The e-commerce giant has been rumored for almost two years to be working on a smartphone with 3-D capabilities. Using four cameras built into the device, the smartphone would have eye-tracking technology and could display 3-D images without users wearing 3-D glasses, as sources told The Wall Street Journal in early April.

Yesterday, Amazon released a commercial for its launch event on June 18 in Seattle, to which they are allowing anyone to request an invitation.

[Related: New Google 3-D Tango Smartphone Could Change Business Computing ]

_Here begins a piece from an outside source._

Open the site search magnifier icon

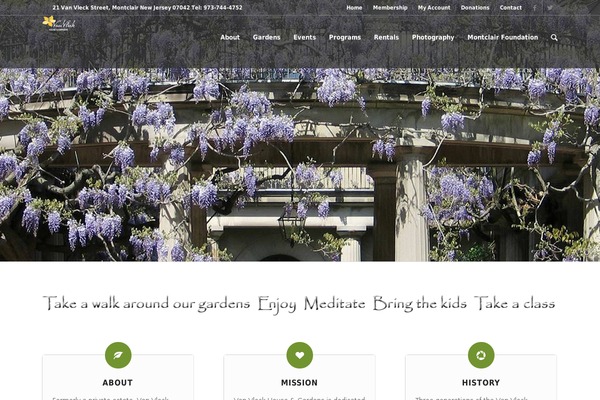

In the video, "Amazon customers" appear to be holding a device in their hands and reacting to it in amazement. The customers are swaying their heads right and left looking at the device with reactions such as, "This is really cool," "It’s very real-life and incomparable to anything I've seen," "It moved with me,” and "I don’t know how you guys do that."

The video suggests an eye-tracking technology is built into the device, but is the video real? Or is it a marketing ploy to feed into the rumors?

"It's probably a bit of a stretch, but it would be cool if it wasn't [a marketing ploy]," said Douglas Grosfield, president and CEO of Xylotek Solutions, an Ontario-based solution provider. "3-D, without having to wear special glasses, is pretty cutting-edge technology. It’s a pretty expensive thing to put into a cellphone."

Partners said that they are unsure what use a 3-D smartphone would have in the enterprise, and believe it is more of a consumer play. It might make videoconferencing more interesting, they said, but can't think of much use for it outside of that.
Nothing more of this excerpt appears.